(New York) - As HIV tests have become cheaper and more widely available, an increasing number of countries are supporting standalone HIV testing programs that are coercive or discriminatory, fail to ensure confidentiality, and do not provide access to prevention information or treatment, Human Rights Watch said today ahead of the XVI International AIDS Conference in Toronto.
Governments are also failing to address the widespread stigma faced by those testing positive, and are increasingly adopting or strengthening laws criminalizing HIV transmission. These laws are often arbitrarily applied and are ineffective at preventing HIV transmission, Human Rights Watch has found.
“There is little or no evidence that HIV testing by itself has any impact on this deadly epidemic,” said Joe Amon, director of the HIV/AIDS program at Human Rights Watch. “But voluntary HIV testing programs that respect rights, ensure confidentiality and are linked to counseling and treatment have been enormously successful.”
Countries around the world look to the United Nations health agencies, the World Health Organization (WHO) and the United Nations Joint Program on AIDS (UNAIDS), for guidance on HIV testing. These agencies should clearly and forcefully state that HIV testing programs must respect human rights and be linked to counseling and treatment, Human Rights Watch said.

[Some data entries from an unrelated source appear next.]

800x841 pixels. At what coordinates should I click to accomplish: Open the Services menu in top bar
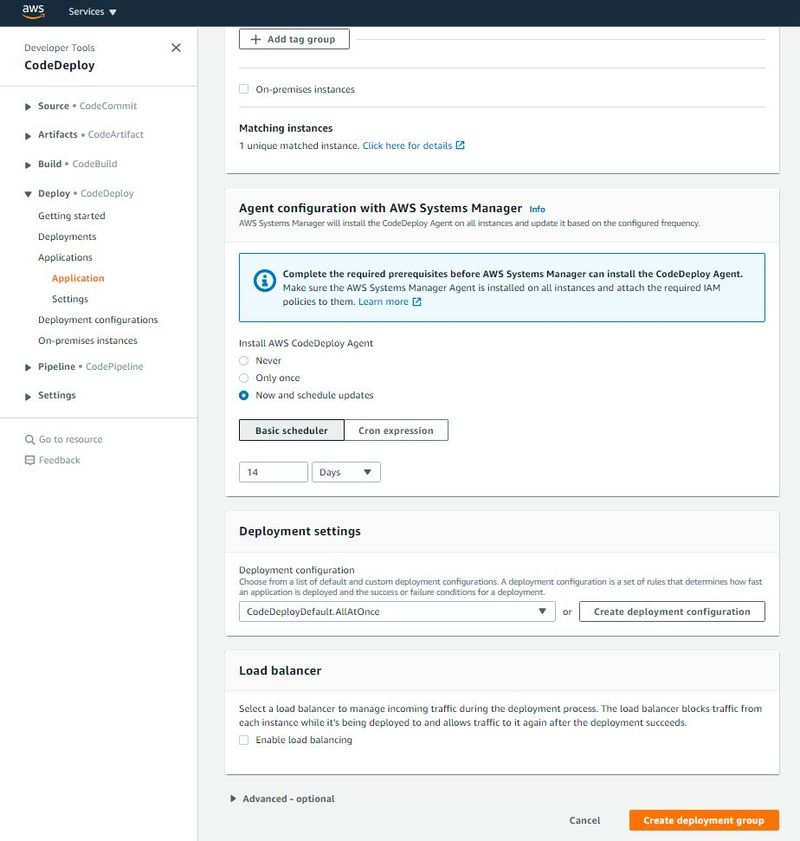click(92, 11)
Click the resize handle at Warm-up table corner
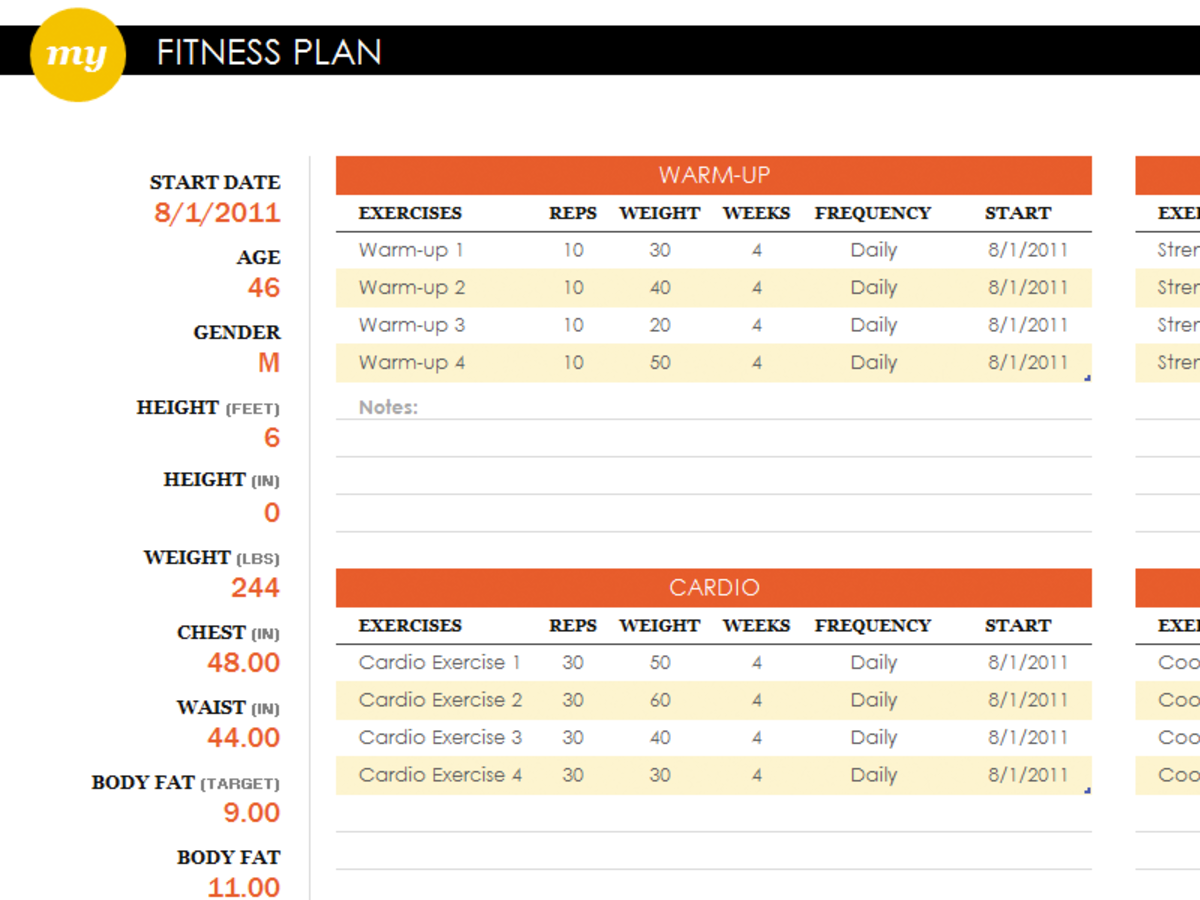The image size is (1200, 900). click(x=1087, y=378)
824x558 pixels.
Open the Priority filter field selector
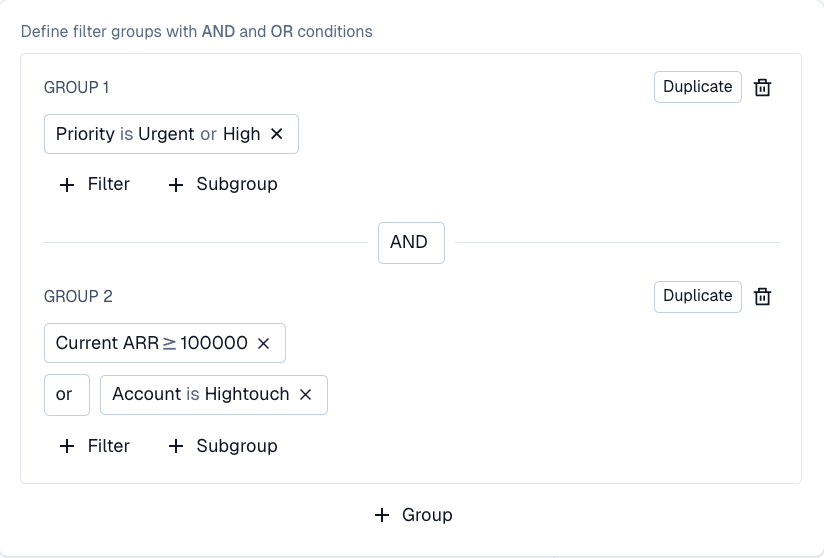click(85, 134)
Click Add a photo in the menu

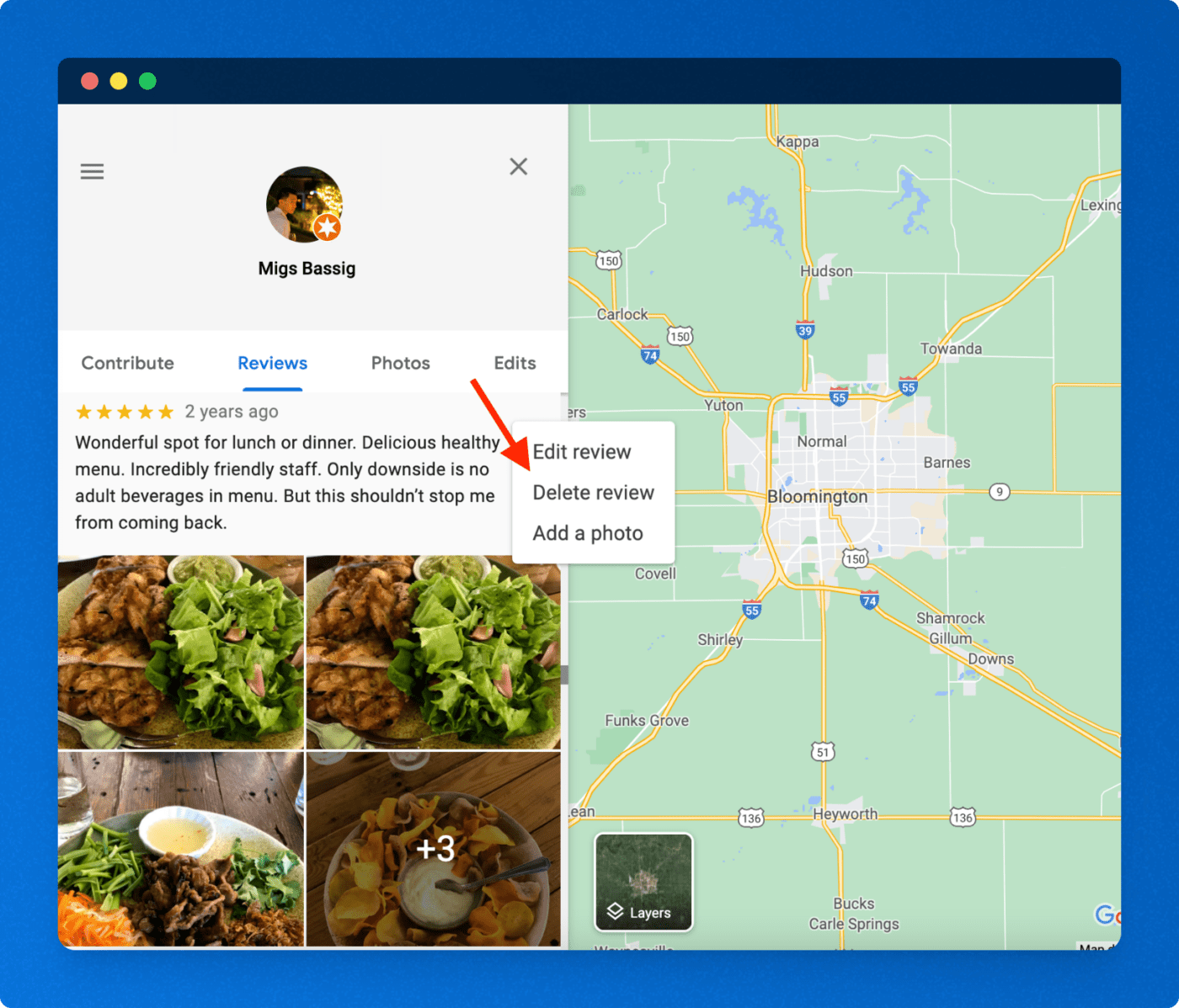pos(587,533)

Human Rights Watch pointed to a program in Uganda that provides treatment, counseling, condoms and voluntary HIV testing in people’s homes that has decreased HIV transmission by 98 percent. By contrast, research by Human Rights Watch in the Dominican Republic, Romania, and Zimbabwe found that HIV testing practices that were not voluntary, were not linked to counseling and care, and failed to protect confidentiality effectively discouraged people from seeking necessary care and led to increased stigma and abuse.

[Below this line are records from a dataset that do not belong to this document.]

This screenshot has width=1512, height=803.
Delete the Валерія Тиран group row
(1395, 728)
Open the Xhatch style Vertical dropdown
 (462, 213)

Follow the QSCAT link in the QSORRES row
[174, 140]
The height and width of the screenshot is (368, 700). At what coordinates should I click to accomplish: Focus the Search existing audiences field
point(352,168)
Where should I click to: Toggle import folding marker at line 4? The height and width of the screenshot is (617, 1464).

Human Rights Watch cited other examples from around the world of existing or proposed HIV testing programs that violated individual rights and contributed to neither HIV prevention nor treatment goals.
• In India, the state government of Goa has proposed mandatory premarital testing despite opposition by women’s groups and AIDS activists who recognize that empowering women to negotiate condom use and discuss AIDS with their partners and spouses is more important for their protection, before and during their marriage.
• Testing is mandatory in Saudi Arabia for foreign workers, who are then confined to locked hospital rooms and deported if found to be HIV positive.
• Village-to-village HIV testing in Lesotho, where the government budgeted U.S.$12 million for testing, but only U.S.$385 for post-test referral. The program proposes that every “household” be offered a test, but fails to ensure that each individual within a household is able to consent, or decline, to be tested.
Human Rights Watch also pointed to proposals in the last few years by governments such as Malawi and Sierra Leone to test all journalists; in China to test all workers in the tourism sector and beauty parlors in the city of Guiyang; in Botswana to test all students applying for scholarships; and in India, to test all individuals wishing to obtain or retain a driver’s license in Punjab state.
Human Rights Watch called on WHO and UNAIDS to condemn HIV testing approaches that violate human rights. The U.N. health agencies should update their 2004 HIV testing guidelines to recognize that only HIV testing programs that are linked to counseling and the provision of medical care have been proven to be effective.
“WHO and UNAIDS should clearly state that HIV testing programs must be voluntary and linked to counseling and treatment,” said Amon. “It is critical that we expand access to HIV testing. But testing programs will fail if they do not also provide people protection from stigma, discrimination and abuse.”